*Rangel Alves da Costa
Aos domingos, em grande parte das residências
é dia de uma comida especial, diferenciada, mais apetitosa ou apenas para sair
da rotina. Um dia de macarronada, de lasanha, de strogonoff, de cozidos gordos,
de lombos assados, de iguarias de todo jeito.
Mas ali, naquela casa, o domingo vai passar
sem macarronada, lasanha, strogonoff, cozidos gordos, lombos assados, sem
qualquer tipo de iguaria. Já não teve nada para o café da manhã, certamente não
terá para o almoço e a janta.
Aliás, em muitas moradias se torna
absolutamente desnecessário que se use os termos café da manhã, almoço ou
janta, para nomear as normais refeições do dia. Nestas residências
empobrecidas, de miséria absoluta ou chegando a este patamar, é apenas o de
comer. O de comer na manhã, ao meio-dia, depois da boca da noite.
Amanhece e anoitece sem ter o de comer. Sem
ter o de comer na panela, no prato, em riba da mesa. O adulto sofre,
entristece, fica agoniado, mas acaba suportando forçadamente. Mas diferente
quando há criança que precisa ser alimentada.
Nada mais triste que um lar onde a criança
passa fome pela ausência absoluta de comida, onde a infância esmorece por falta
de alimento, onde a pele chega ao osso por falta de pão. E também nada mais ao
pai e à mãe ouvir o choro do seu e nada ter para aliviar a fome.
Nestes lares, em tantos lares espalhados
pelas distâncias, sertões adentro e escondidos do meio do mundo, não há farinha
seca muito menos feijoada, não há pão com ovo e muito menos risoto, não há
tripa assada com farinha e muito menos frango ao molho pardo.
Casa de barro, levantada na ripa e no cipó,
com móveis de tamborete, de tronco e resto de madeiro, com esteira fazendo às
vezes de cama, com fogão de lenha e prato de plástico ou alumínio, não conhece
a fartura nem o sabor da macarronada ou da carne frita bem temperada.
Sorte na vida quando há fubá de milho para um
cuscuz, uma papa, um mingau. Vida feliz quando há um pão, uma bolacha, um
bolachão, um pedaço de qualquer coisa.
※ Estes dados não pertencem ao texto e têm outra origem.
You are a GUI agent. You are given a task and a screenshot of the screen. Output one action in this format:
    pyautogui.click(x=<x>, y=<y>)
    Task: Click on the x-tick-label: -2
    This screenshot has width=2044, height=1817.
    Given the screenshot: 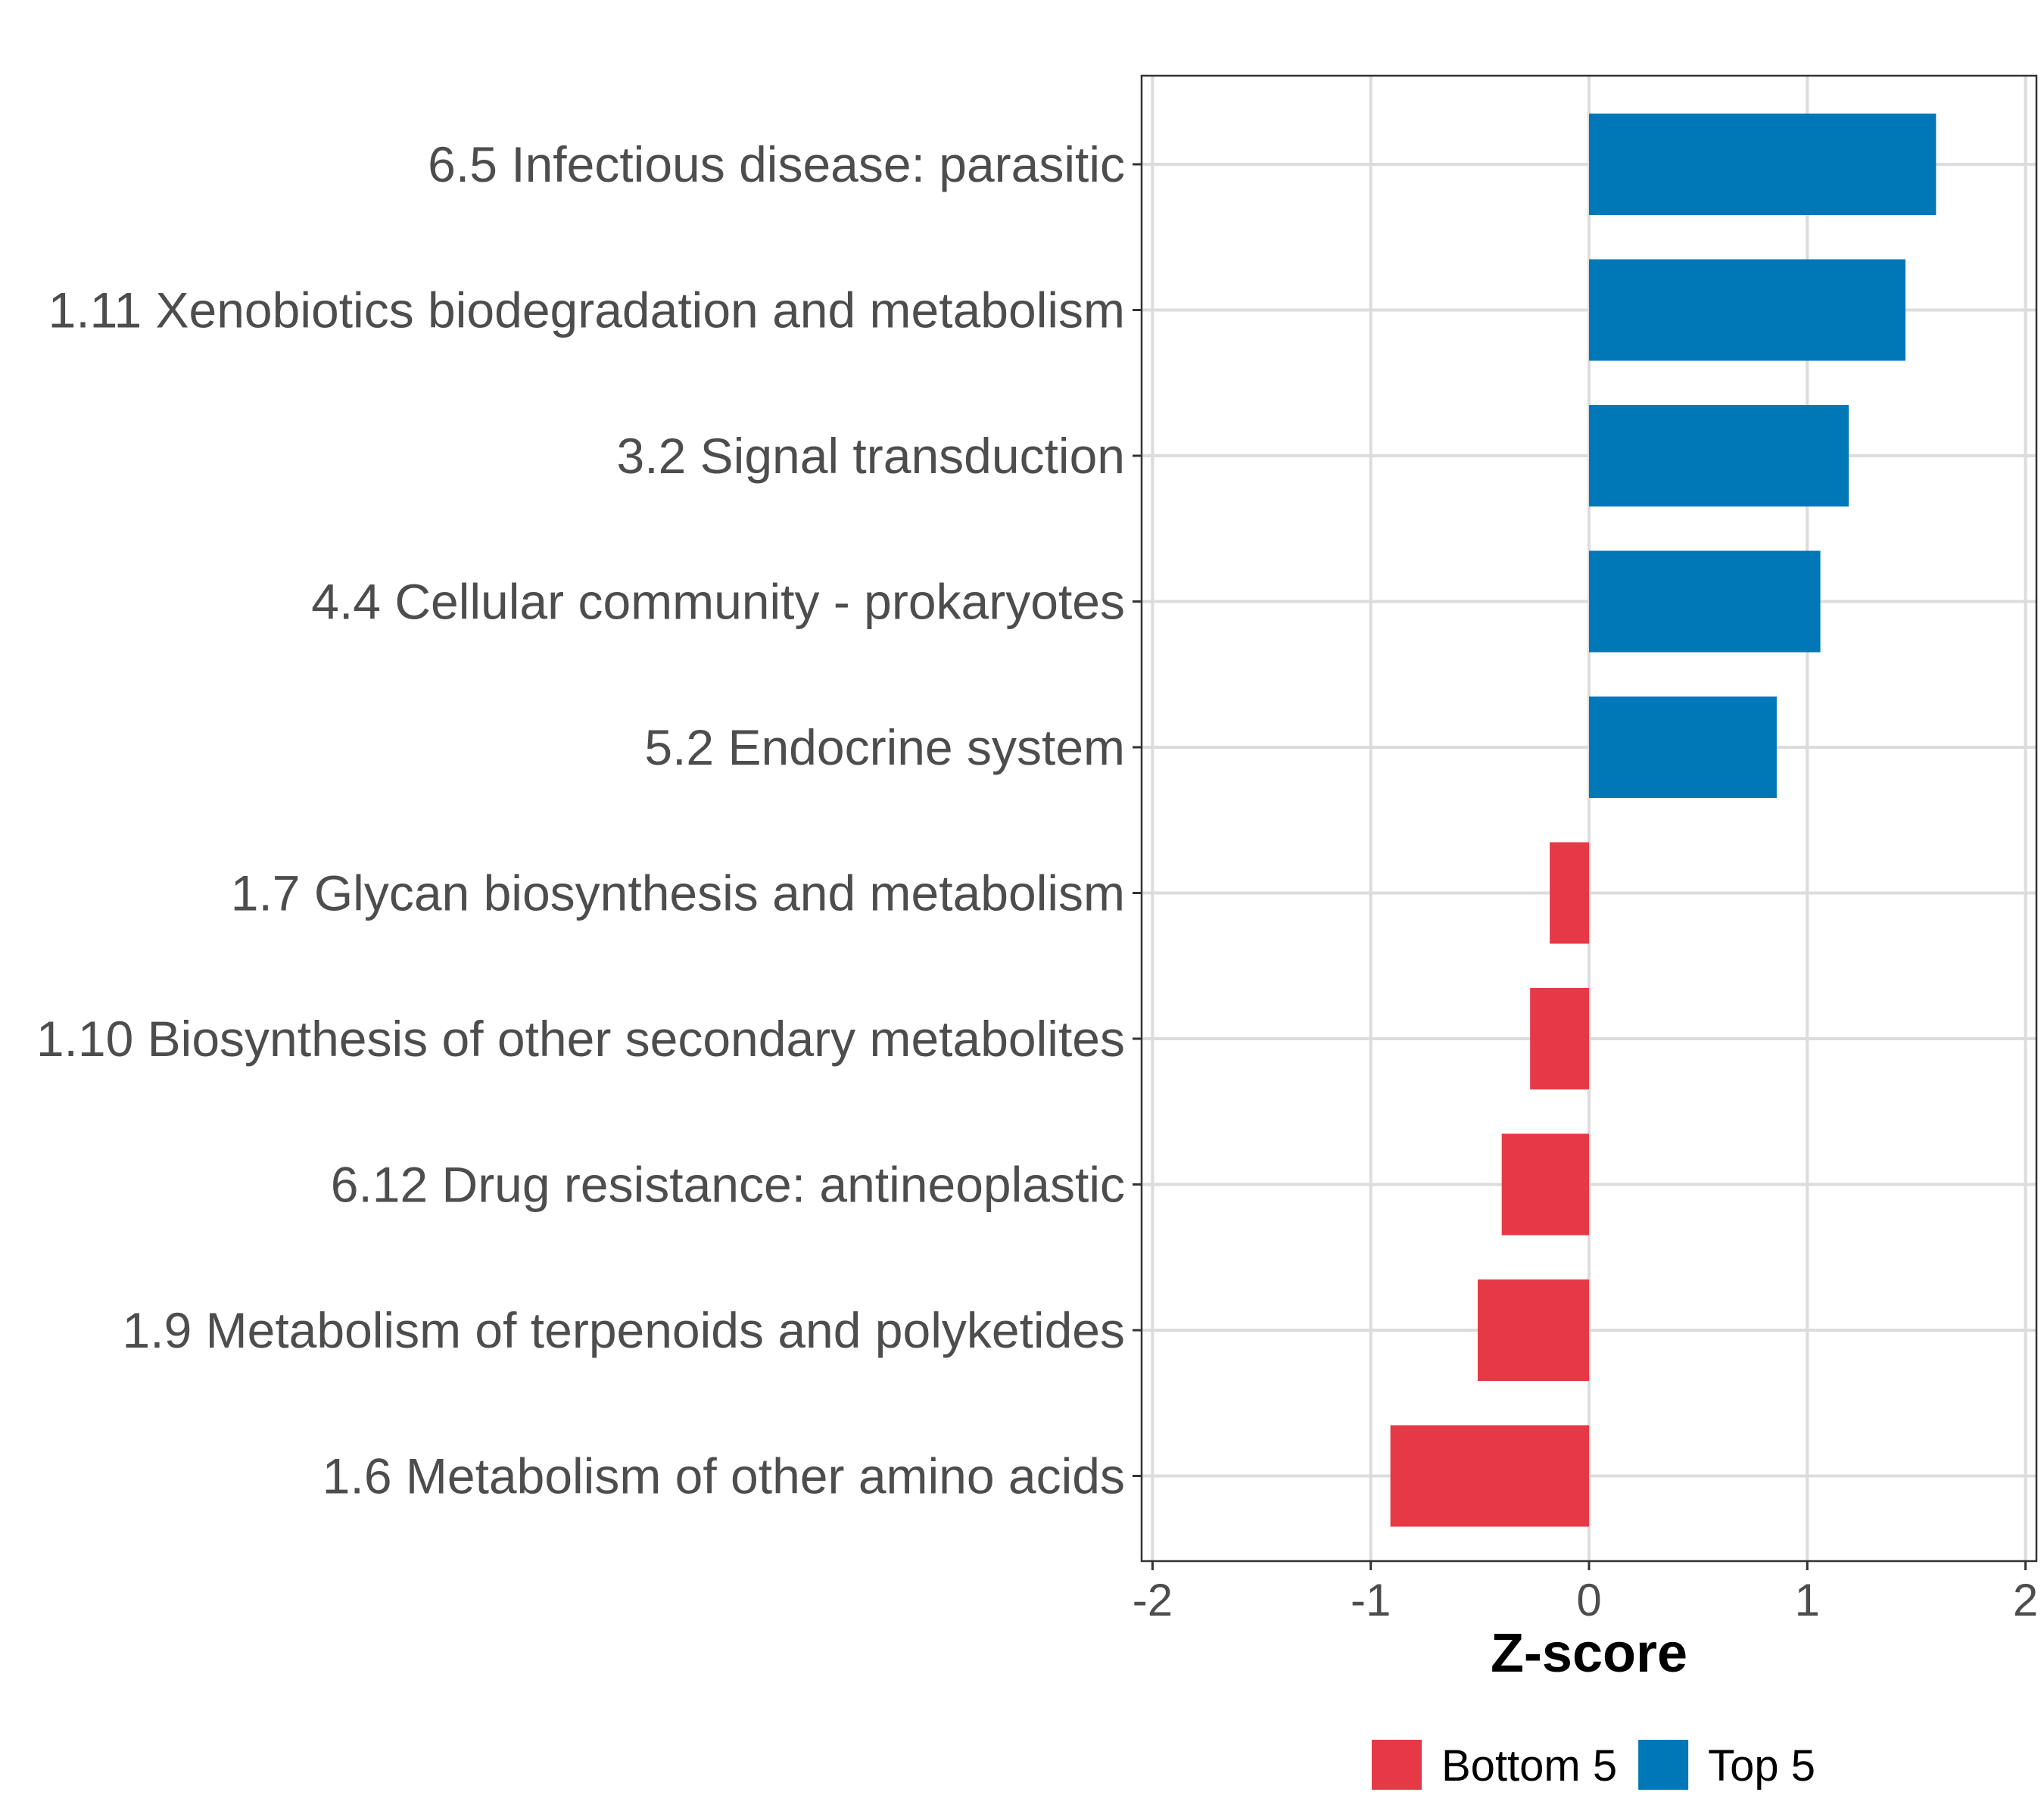 What is the action you would take?
    pyautogui.click(x=1153, y=1600)
    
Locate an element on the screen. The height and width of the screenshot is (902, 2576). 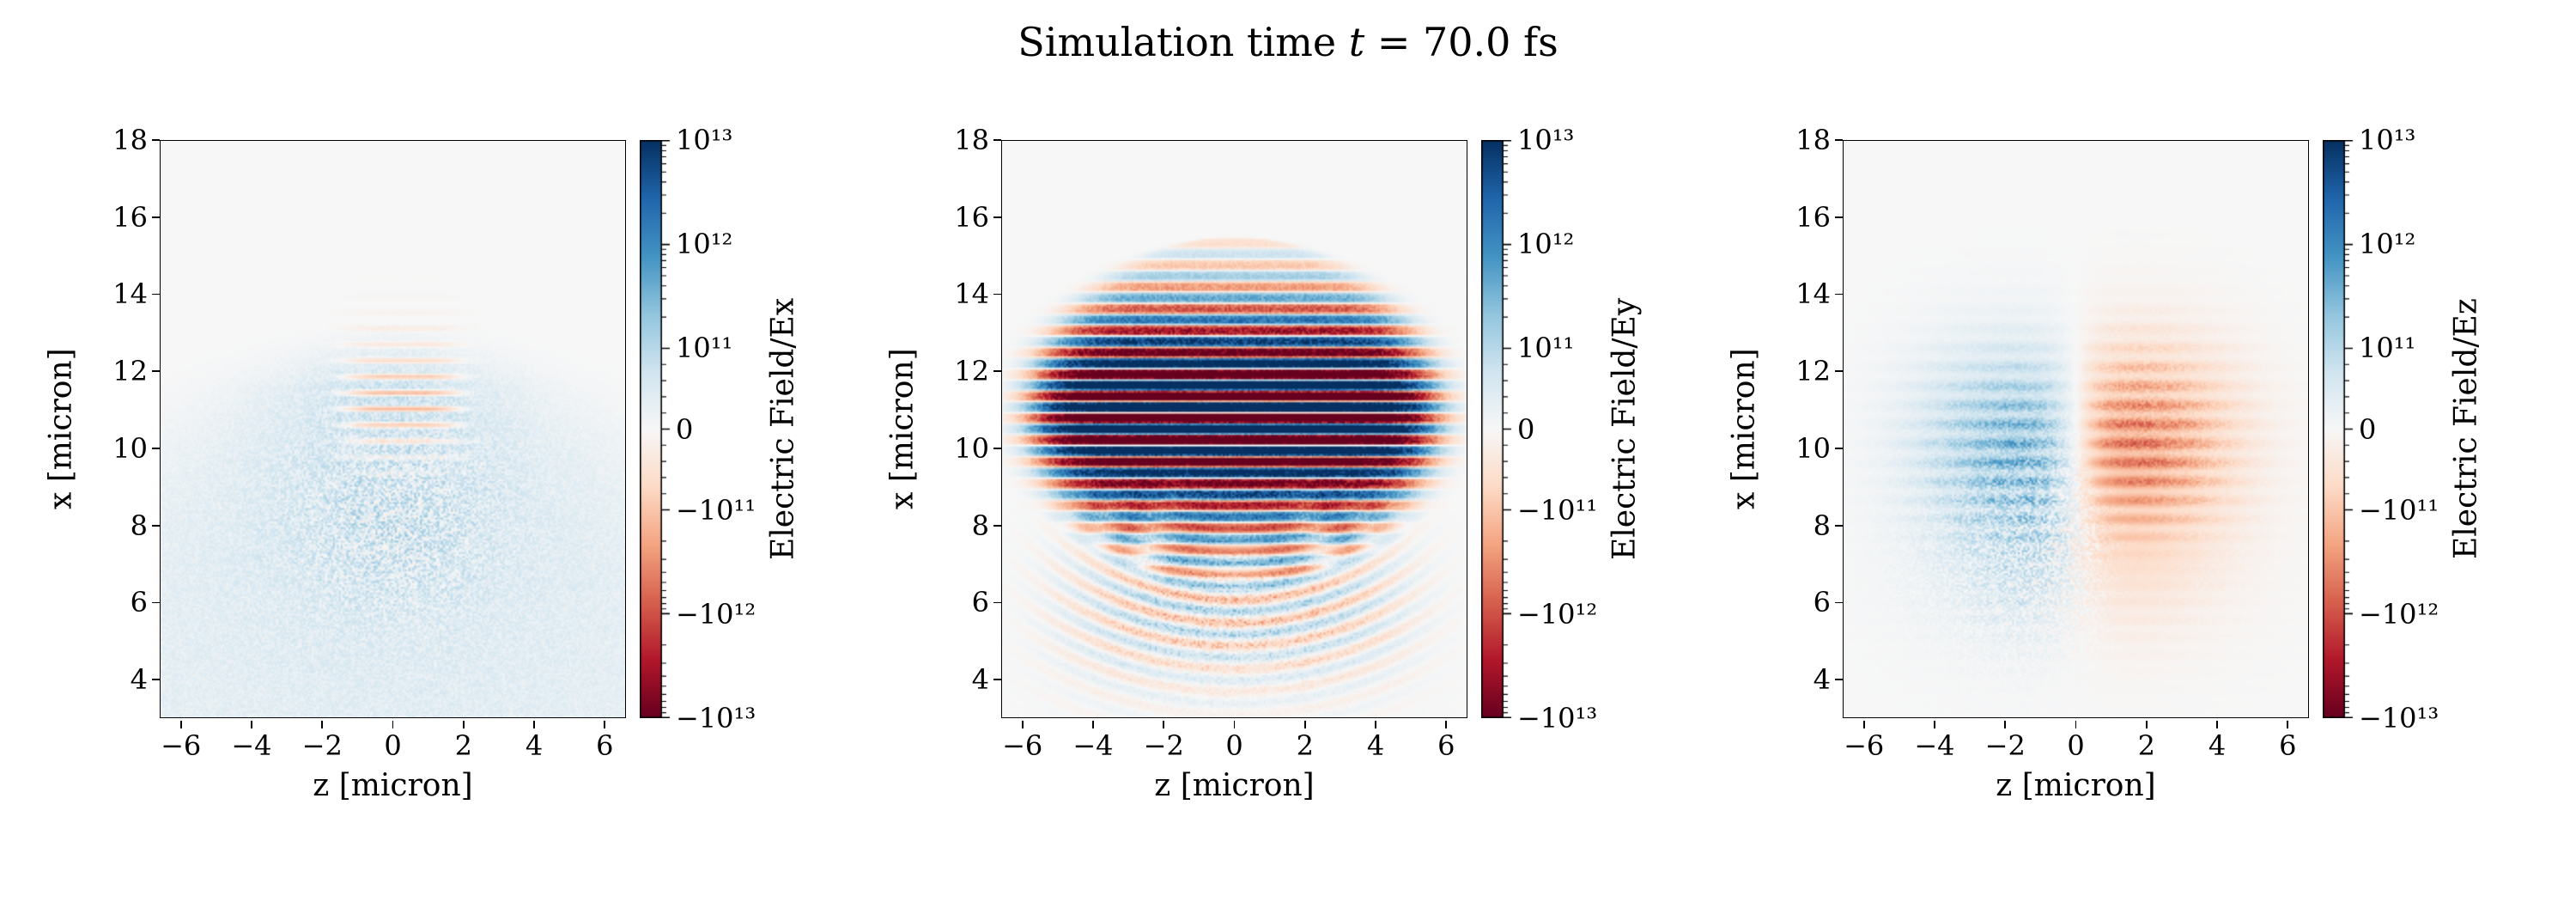
figure-title: Simulation time t = 70.0 fs is located at coordinates (1288, 42).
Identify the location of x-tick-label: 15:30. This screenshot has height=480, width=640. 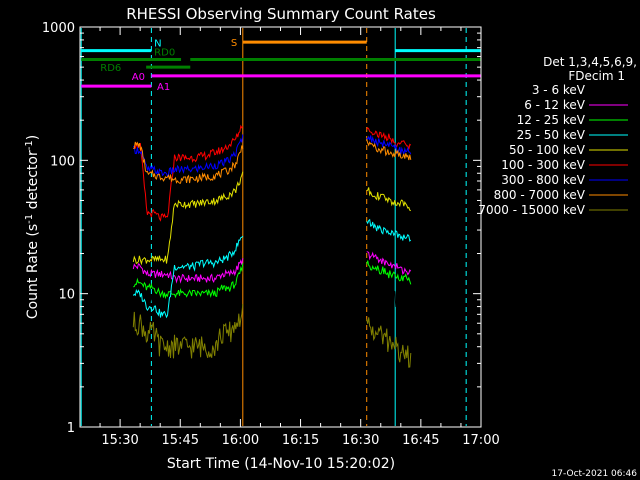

Grande acontecimento quando a panela
ferve e nela uma carne com água e sal, tempero e um cheiro bom que chega a se
espalhar pelos ares.
Mas no domingo nenhum macarrão, nenhuma
macarronada, nenhum sarapatel, nenhum buchada, nenhum frango assado ou cozido,
nenhum pernil de porco. Nenhuma cerveja, nenhum guaraná, nenhum vinho, nenhuma
bebida gelada. Mas a mesma família de carne e osso como as demais famílias. Mas
no prato a diferença.
Não significa dizer que as famílias
empobrecidas vivam na eterna penúria, sem comida à mesa ou algum alimento no
seu dia, mas tão somente que sua sobrevivência é muito diferente daquela de
mercadinho, de feira, de compra disso ou daquilo. E no domingo o nada ou quase
nada como alimentação.
Convidados não chegam aos casebres para o
almoço, churrasqueiras não são abrasadas nas casas pobres e tristes, isopores
não são preparadas para guarnecer bebidas nas casas carentes de quase tudo. Há
mesas, porém nelas o vazio perante olhares que tantas vezes choram suas
carências.
Quando há quintal e neste duas ou três
galinhas, talvez o almoço seja exatamente farofa de ovo, ovo com pão, ovo com
cuscuz, ovo com ovo. Acaso a galinha vá pra panela, em dois ou três dias e
novamente a fome sobre a mesa e sem o ovo do dia a dia. Por isso a pobreza tudo
faz para não puxar o pescoço daquela que lhe forneça a esperança do alimento.
Enquanto isso, enquanto a mesa vazia se
mostra imensa perante barrigas vazias e olhares entristecidos, talvez as sobras
do fausto almoço dominical sejam logo lançadas em lixeiras, em sacos plásticos
em vasilhames para os monturos. É o desperdício diante da fome.
Mas assim mesmo a vida. Enquanto uns
adormecem depois do farto e sortido almoço, outros apenas tentam enganar, de
olhos abertos ainda que adormecidos, a fome mais feia do mundo.